The Kerr solution might seem rather complicated and intimidating – and it certainly isn’t straightforward to understand exactly what it means. But the magnitude of this result is totally mind-boggling. It is a short mathematical statement that encodes the exact structure of all the black holes in the universe – this is what Chandrasekhar found so staggering. The insight that this short statement gives us into black holes must be contrasted with the impossibly vast number of quantities that would be necessary to completely encapsulate the structure of the Earth or any other macroscopic body. Black holes are the only objects for which exact knowledge is possible.
Furthermore, the structure of a black hole does not evolve. It only changes due to outside influences, such as when material falls into the black hole increasing its mass and altering the rate at which it spins. So the Kerr solution describes a black hole for all time. This means that a black hole shows no scars of its earlier history. We cannot tell by looking at a black hole whether it formed from a collapsing star, from the collision of two neutron stars or some other esoteric process – the implosion of a giant bag of marshmallows, perhaps. Its entire prior history has been erased.
You might be sceptical, objecting that the Kerr solution is a mathematical result that does not necessarily describe the real world, and until recently you would have had a point. Plenty of simple mathematical results are used to model physical phenomena without representing them exactly. So how do we know that black holes really are described by the Kerr solution? In 2015, the LIGO gravitational wave observatories in the United States detected the first gravitational wave signals. Hundreds of such signals have now been received – most of which were produced by black hole mergers.

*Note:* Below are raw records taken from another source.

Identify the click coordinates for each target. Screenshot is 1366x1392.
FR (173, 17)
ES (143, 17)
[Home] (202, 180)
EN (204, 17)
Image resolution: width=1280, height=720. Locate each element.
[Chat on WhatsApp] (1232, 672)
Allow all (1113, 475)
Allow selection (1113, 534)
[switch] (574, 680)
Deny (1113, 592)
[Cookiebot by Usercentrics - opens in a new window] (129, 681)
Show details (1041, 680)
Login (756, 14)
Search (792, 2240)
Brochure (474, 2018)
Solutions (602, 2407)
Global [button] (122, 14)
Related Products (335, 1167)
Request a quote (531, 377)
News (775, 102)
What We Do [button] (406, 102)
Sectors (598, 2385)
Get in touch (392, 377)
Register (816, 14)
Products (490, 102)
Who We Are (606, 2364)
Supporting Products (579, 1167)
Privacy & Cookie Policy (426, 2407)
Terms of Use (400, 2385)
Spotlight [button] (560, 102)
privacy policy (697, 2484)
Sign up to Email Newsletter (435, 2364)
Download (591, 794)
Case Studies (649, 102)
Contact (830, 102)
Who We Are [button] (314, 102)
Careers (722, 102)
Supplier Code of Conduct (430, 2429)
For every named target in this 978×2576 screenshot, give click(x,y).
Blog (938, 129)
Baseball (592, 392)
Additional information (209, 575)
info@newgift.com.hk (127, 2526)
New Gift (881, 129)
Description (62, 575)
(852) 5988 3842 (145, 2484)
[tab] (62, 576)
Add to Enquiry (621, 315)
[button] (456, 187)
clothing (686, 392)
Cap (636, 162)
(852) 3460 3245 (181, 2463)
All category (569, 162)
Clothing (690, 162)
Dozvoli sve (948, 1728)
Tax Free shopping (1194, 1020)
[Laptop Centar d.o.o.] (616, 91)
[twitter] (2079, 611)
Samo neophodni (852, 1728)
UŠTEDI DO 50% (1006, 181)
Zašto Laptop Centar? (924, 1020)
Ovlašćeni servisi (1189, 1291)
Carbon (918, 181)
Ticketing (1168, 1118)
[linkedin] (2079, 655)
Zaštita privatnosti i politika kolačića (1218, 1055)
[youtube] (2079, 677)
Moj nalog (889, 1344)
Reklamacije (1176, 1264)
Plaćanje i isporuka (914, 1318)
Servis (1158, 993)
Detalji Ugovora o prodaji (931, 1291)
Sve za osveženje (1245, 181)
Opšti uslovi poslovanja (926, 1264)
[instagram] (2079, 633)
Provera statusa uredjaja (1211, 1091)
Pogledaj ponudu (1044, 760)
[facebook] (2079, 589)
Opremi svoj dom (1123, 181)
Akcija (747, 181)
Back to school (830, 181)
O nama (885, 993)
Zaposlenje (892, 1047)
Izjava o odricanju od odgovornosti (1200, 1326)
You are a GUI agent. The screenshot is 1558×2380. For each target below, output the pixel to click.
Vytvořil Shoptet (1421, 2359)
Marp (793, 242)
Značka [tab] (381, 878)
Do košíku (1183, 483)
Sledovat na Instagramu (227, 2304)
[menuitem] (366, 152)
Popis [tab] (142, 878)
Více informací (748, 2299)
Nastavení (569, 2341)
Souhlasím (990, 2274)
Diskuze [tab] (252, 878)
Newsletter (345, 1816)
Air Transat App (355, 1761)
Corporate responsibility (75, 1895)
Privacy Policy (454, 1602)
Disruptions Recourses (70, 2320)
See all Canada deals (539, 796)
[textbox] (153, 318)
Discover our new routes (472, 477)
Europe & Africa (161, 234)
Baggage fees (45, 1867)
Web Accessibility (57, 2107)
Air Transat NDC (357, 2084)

These signals offer us the first opportunity to test general relativity in ultra-strong gravitational fields. Indeed, computer models based on general relativity are required to interpret the data received by LIGO. Physicists have generated a library of computer simulations of the gravitational waves produced in a range of astrophysical scenarios. When LIGO receives a signal it is matched to a simulation in the library and this reveals vital information about the objects – usually black holes – whose collision produced the gravitational wave signal.
The good new is that general relativity has passed every test and it has enabled physicists to extract a great deal of information from these signals – such as the masses of the colliding black holes and the distances to the merger events. So it seems that general relativity is accurate even in the most extreme gravitational scenarios, which means that the Kerr solution really does give a precise picture of a black hole.